May He who formed mankind in His image, support me while I turn this
treatise out of Latin into my common language, that through this little
comment all of tender years may receive instruction in courtesy and

Facet saith that the Book of Courtesy to teach the practice of virtue
is the most helpful thing in the world, so I will not shrink from this
labour or refuse it; but for mine own learning will say something that
touches upon the matter.

But oh, young babies, whom blood royal hath endowed with grace,
comeliness, and high ability, it is on you I call to know this book,
for it were great pity but that ye added to sovereign beauty virtue and
good manners. Therefore I speak to you specially, and not to old men
expert in governance, decorum, and honest manners, for what need is to
give pangs to Hell, joy to Heaven, water to the sea, or heat to fire
already hot?

And so, young babies, my book is only for your instruction; wherefore I
pray that no man reprehend it, but amend it where it is at fault, and
judge it not, for your own sake. I seek no other reward but that it may
please men and give you some ease in learning. Also, sweet children, if
there be in it any word that ye ken not, speer while ye may, and when
ye know it, bear it in mind; and so by asking you may learn of wise
men. Also, think not too strangely that my pen writes in this metre;
for such verse is commonly used, therefore take heed.

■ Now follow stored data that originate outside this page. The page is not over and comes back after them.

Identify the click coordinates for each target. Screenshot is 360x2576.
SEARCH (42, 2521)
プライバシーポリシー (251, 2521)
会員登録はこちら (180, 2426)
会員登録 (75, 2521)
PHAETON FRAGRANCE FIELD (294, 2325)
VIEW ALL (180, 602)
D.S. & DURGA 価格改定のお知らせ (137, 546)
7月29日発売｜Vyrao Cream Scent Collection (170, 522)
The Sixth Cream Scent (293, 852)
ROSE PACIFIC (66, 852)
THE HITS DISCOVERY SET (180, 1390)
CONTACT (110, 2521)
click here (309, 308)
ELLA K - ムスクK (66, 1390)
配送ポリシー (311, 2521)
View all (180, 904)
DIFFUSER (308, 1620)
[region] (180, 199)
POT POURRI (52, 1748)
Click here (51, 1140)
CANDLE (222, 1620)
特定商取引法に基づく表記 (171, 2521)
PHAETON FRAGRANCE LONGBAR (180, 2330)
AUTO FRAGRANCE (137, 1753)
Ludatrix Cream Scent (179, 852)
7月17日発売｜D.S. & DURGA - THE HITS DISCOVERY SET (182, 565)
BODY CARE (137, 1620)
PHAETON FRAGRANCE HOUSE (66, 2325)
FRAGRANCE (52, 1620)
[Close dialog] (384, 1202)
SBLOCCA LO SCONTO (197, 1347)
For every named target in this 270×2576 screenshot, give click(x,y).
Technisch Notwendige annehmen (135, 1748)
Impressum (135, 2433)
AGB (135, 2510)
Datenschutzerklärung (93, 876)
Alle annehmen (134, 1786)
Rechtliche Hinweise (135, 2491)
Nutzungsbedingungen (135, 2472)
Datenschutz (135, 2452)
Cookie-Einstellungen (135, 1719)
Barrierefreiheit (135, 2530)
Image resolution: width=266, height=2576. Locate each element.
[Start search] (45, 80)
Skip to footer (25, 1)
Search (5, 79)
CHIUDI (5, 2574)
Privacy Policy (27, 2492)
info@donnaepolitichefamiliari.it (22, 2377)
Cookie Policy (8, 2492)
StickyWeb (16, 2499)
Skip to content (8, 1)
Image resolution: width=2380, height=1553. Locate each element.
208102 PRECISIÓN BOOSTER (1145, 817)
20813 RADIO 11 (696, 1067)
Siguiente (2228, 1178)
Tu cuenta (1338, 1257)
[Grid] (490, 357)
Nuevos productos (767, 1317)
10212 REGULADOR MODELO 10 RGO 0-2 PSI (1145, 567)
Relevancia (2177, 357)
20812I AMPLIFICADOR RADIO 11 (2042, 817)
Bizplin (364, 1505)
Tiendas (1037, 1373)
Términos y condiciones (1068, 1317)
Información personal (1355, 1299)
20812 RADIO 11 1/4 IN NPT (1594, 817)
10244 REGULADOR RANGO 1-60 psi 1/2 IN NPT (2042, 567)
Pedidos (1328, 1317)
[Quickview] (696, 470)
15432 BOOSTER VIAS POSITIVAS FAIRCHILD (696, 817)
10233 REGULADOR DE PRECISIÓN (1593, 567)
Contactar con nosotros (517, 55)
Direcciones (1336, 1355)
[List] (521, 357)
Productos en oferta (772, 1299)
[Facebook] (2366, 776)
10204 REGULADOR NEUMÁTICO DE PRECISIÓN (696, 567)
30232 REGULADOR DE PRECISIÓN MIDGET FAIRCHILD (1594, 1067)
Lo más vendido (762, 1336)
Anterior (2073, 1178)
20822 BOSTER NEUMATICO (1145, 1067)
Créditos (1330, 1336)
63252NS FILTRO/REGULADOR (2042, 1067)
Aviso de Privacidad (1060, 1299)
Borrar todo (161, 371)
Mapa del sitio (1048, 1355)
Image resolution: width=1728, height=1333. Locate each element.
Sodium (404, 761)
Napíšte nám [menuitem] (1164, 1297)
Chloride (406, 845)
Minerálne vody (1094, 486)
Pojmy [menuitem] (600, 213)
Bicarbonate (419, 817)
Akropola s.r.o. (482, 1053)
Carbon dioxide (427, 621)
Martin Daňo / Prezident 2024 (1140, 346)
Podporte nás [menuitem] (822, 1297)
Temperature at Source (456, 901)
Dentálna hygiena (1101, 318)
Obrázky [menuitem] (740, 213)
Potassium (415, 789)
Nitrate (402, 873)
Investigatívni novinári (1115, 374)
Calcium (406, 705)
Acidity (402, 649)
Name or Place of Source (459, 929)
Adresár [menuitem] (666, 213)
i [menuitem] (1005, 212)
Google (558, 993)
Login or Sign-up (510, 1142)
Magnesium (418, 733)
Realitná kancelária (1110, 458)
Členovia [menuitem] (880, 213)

And first of all, I think to show how you babies who dwell in
households, should ’have yourselves when ye be set at meat, and how
when men bid you be merry, you should be ready with lovely, sweet and
benign words. In this, aid me, O Mary, Mother Revered; and eke, O
lady mine, Facetia, guide thou my pen and show unto me help. For as A
is the first of all letters, so art thou mother of all virtue. Have
pity, sweet lady, of my lack of wit, and though untaught I speak of
demeanour, support my ignorance with thy goodly aid.

Ah, “bele babees,” hearken now to my lore.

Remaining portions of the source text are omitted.